[Task directions]
Copy the listing below word for word, keeping every line intact and in its original order.

———

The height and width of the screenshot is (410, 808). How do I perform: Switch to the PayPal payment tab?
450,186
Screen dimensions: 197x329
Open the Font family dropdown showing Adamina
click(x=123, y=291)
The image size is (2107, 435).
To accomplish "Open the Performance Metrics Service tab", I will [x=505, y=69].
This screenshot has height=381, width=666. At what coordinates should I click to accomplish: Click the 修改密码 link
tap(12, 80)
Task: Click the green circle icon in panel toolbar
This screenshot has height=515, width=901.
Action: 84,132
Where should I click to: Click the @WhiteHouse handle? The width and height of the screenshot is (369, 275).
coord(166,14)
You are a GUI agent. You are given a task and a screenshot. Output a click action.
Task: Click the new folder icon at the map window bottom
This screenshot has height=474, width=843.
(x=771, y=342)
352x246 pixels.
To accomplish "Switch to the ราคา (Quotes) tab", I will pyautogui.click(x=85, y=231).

———

[Complete output]
The height and width of the screenshot is (410, 808). How do I perform: Switch to the PayPal payment tab?
450,186
Screen dimensions: 197x329
Open the Font family dropdown showing Adamina
click(x=123, y=291)
The image size is (2107, 435).
To accomplish "Open the Performance Metrics Service tab", I will [x=505, y=69].
This screenshot has height=381, width=666. At what coordinates should I click to accomplish: Click the 修改密码 link
tap(12, 80)
Task: Click the green circle icon in panel toolbar
This screenshot has height=515, width=901.
Action: 84,132
Where should I click to: Click the @WhiteHouse handle? The width and height of the screenshot is (369, 275).
coord(166,14)
You are a GUI agent. You are given a task and a screenshot. Output a click action.
Task: Click the new folder icon at the map window bottom
This screenshot has height=474, width=843.
(x=771, y=342)
352x246 pixels.
To accomplish "Switch to the ราคา (Quotes) tab", I will pyautogui.click(x=85, y=231).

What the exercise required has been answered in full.